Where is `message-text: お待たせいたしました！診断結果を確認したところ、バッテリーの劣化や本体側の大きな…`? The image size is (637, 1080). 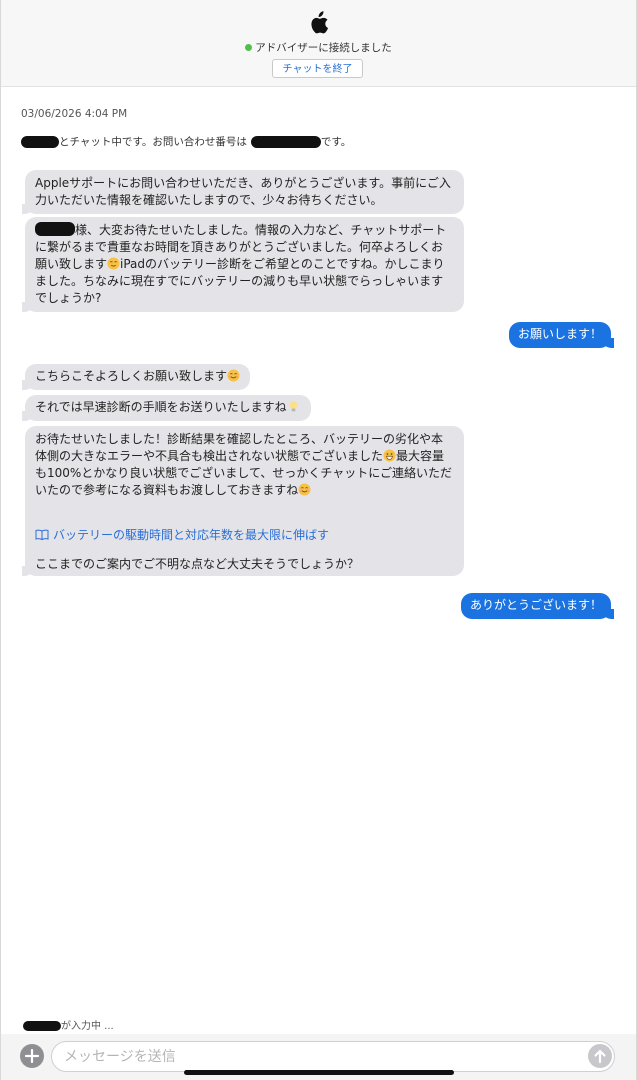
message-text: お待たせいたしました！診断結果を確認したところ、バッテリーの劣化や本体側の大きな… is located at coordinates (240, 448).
----------
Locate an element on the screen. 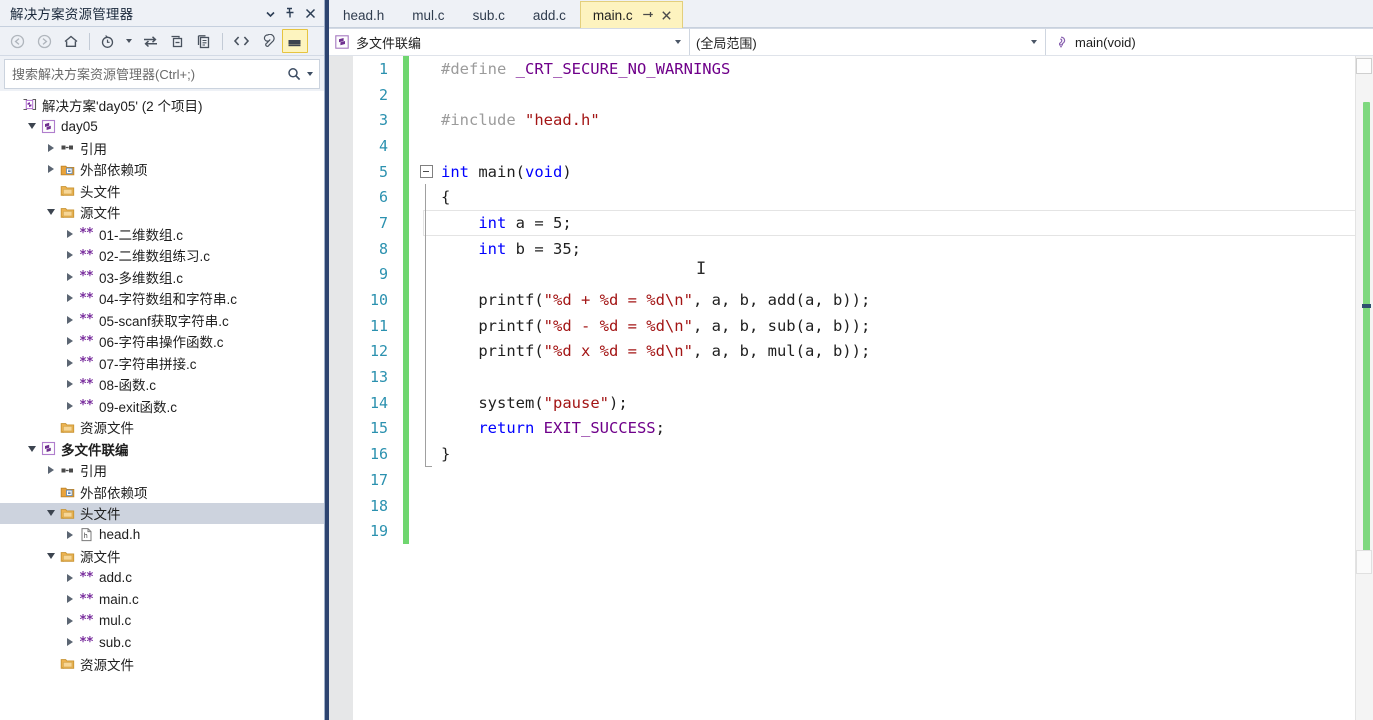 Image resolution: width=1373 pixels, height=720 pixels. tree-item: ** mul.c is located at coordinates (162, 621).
----------
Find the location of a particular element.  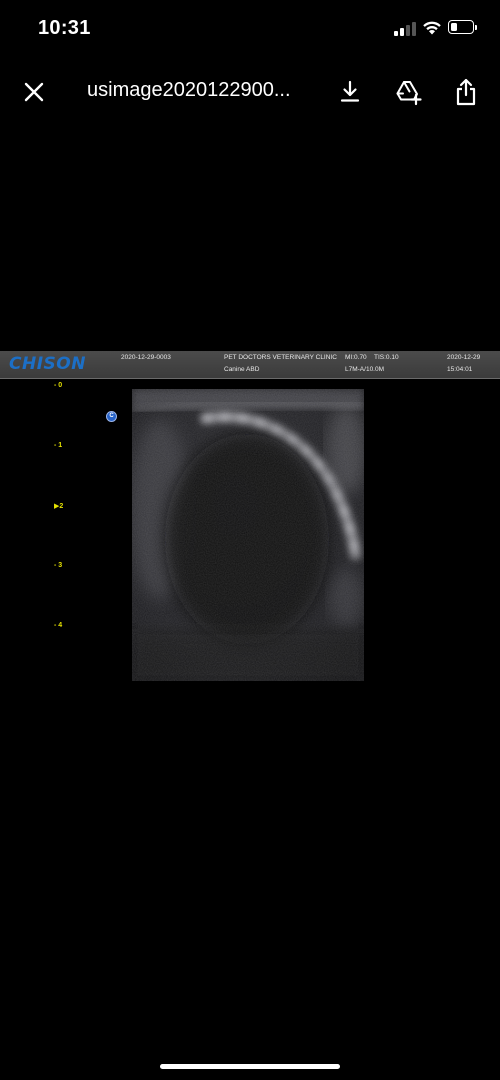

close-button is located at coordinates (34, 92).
----------
What the exercise asks -
Write the records from the line containing "is (637, 1080)." through the line containing "message-text: お待たせいたしました！診断結果を確認したところ、バッテリーの劣化や本体側の大きな… is" as a numbered list, skipping any blank lines. Leave the pictures out.

Reply to the exercise -
1. Where is `message-text: お待たせいたしました！診断結果を確認したところ、バッテリーの劣化や本体側の大きな…`? The image size is (637, 1080). 
2. message-text: お待たせいたしました！診断結果を確認したところ、バッテリーの劣化や本体側の大きな… is located at coordinates (240, 448).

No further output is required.